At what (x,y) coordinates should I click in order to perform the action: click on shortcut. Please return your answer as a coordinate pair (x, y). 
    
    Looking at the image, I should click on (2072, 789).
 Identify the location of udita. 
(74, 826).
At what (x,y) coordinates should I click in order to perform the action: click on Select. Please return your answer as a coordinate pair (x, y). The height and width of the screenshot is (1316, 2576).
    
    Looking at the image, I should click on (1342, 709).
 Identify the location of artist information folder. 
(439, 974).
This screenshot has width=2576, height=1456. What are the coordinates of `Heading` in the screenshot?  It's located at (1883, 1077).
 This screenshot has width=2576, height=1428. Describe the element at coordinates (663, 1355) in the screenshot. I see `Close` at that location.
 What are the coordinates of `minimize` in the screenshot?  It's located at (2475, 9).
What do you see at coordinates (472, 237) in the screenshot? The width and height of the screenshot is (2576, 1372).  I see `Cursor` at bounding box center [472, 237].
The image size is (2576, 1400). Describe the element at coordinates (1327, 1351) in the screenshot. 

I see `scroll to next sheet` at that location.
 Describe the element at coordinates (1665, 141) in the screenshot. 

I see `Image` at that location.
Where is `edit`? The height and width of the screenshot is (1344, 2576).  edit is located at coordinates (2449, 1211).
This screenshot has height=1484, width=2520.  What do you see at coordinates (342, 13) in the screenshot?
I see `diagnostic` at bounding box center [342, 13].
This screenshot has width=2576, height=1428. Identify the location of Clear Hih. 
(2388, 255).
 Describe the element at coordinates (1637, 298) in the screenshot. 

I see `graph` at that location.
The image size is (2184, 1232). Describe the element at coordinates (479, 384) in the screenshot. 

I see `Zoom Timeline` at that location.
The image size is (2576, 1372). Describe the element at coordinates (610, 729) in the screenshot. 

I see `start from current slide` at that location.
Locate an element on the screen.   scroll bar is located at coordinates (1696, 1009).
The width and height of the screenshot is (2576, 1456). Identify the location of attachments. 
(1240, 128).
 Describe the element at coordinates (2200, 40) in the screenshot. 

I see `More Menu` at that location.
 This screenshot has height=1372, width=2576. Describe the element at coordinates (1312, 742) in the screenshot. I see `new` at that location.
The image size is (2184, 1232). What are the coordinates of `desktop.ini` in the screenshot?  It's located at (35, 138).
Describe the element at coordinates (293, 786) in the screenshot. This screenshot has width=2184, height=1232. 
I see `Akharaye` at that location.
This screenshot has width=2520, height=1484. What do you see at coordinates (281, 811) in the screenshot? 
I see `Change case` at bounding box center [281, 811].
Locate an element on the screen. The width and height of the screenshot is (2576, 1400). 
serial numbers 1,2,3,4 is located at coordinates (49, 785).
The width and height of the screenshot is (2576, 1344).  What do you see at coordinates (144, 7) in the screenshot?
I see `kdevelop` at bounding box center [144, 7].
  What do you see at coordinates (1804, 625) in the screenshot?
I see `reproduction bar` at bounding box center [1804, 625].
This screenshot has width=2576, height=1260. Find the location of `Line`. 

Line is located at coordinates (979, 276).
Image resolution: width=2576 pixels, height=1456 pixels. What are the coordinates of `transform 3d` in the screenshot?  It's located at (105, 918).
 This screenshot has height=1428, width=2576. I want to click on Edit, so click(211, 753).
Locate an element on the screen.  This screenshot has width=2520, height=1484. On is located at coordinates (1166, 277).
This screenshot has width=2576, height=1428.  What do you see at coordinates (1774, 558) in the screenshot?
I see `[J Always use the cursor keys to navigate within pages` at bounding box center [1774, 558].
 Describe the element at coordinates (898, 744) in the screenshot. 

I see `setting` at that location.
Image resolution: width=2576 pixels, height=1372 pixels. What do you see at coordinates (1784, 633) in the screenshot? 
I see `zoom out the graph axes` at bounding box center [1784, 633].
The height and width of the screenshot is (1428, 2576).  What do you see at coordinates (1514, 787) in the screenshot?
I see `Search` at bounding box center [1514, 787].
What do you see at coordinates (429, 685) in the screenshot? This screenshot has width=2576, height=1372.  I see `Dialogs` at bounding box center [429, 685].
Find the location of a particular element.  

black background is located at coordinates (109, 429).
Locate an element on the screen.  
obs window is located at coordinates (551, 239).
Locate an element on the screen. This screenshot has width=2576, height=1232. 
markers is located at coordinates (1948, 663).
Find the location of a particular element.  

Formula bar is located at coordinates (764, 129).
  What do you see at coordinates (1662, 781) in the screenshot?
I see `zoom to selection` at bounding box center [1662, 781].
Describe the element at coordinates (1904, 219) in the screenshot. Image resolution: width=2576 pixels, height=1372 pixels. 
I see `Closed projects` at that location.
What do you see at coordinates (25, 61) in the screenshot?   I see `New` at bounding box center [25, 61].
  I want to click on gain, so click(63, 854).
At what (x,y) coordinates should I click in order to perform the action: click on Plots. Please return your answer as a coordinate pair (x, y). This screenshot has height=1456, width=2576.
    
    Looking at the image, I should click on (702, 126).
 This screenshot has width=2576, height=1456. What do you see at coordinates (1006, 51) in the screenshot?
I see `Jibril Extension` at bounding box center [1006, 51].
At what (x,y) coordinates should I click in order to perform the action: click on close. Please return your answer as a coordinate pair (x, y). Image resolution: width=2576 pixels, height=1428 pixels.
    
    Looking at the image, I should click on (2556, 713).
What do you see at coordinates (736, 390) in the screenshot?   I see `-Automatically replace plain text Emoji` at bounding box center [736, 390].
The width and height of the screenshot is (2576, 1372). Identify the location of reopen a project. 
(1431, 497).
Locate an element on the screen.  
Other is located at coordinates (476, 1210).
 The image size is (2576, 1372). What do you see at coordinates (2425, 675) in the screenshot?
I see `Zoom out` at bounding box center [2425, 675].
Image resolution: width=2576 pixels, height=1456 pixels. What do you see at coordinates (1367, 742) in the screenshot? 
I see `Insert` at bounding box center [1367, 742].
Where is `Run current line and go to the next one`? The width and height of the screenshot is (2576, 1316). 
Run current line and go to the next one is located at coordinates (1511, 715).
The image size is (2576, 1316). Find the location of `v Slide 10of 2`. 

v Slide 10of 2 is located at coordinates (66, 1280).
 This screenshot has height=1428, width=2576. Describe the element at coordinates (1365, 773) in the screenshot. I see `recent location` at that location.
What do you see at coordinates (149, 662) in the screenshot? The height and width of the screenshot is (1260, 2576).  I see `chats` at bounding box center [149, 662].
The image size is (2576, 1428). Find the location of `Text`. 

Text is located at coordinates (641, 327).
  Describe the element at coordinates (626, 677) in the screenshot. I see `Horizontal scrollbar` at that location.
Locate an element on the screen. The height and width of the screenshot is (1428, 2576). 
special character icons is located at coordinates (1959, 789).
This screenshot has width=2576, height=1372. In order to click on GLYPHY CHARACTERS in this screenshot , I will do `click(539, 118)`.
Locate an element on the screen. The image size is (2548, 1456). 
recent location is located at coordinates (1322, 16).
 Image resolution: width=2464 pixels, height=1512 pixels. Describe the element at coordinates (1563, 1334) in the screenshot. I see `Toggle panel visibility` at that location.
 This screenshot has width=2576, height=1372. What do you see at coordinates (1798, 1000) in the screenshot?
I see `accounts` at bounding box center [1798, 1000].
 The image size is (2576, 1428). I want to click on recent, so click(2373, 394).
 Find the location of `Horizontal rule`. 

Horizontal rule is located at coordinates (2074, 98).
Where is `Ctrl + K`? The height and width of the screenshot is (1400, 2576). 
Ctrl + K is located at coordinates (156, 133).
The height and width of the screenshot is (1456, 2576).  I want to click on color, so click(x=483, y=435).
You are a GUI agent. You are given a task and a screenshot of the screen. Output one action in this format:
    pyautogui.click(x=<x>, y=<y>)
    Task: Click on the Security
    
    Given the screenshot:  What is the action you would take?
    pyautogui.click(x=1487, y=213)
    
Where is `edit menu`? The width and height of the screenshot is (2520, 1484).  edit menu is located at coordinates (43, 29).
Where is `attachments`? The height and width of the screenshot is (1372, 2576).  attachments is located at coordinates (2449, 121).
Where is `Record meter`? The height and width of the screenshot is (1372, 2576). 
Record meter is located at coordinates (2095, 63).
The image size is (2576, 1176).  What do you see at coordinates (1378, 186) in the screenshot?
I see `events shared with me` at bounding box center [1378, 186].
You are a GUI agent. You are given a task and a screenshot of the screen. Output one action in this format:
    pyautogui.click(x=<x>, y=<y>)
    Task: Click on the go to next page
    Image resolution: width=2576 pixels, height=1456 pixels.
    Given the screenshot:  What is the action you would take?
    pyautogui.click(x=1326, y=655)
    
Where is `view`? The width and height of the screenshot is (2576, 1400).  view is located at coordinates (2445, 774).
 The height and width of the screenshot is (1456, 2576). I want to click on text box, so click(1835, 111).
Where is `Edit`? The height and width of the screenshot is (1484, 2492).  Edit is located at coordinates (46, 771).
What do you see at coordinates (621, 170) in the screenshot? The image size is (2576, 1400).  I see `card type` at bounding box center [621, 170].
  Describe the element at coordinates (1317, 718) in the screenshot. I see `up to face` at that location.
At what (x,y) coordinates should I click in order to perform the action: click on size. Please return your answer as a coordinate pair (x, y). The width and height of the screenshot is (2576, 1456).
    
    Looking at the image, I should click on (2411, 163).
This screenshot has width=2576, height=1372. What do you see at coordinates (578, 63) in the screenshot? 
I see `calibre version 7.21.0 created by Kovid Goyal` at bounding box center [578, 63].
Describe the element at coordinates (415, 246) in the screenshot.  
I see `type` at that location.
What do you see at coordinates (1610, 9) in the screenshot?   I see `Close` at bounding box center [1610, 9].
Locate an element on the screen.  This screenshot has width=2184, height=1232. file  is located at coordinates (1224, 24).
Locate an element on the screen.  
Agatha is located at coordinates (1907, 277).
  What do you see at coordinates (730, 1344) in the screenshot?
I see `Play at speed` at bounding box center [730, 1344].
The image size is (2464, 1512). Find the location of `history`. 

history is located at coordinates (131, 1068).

→ Given instruction:
Write out the entries above unchanged, from the line containing "Locate an element on the screen. The width" through the line containing "coordinates (1166, 277).", inclusive.

→ Response to this task:
Locate an element on the screen. The width and height of the screenshot is (2576, 1400). 
serial numbers 1,2,3,4 is located at coordinates (49, 785).
The width and height of the screenshot is (2576, 1344).  What do you see at coordinates (144, 7) in the screenshot?
I see `kdevelop` at bounding box center [144, 7].
  What do you see at coordinates (1804, 625) in the screenshot?
I see `reproduction bar` at bounding box center [1804, 625].
This screenshot has width=2576, height=1260. Find the location of `Line`. 

Line is located at coordinates (979, 276).
Image resolution: width=2576 pixels, height=1456 pixels. What are the coordinates of `transform 3d` in the screenshot?  It's located at (105, 918).
 This screenshot has height=1428, width=2576. I want to click on Edit, so click(211, 753).
Locate an element on the screen.  This screenshot has width=2520, height=1484. On is located at coordinates (1166, 277).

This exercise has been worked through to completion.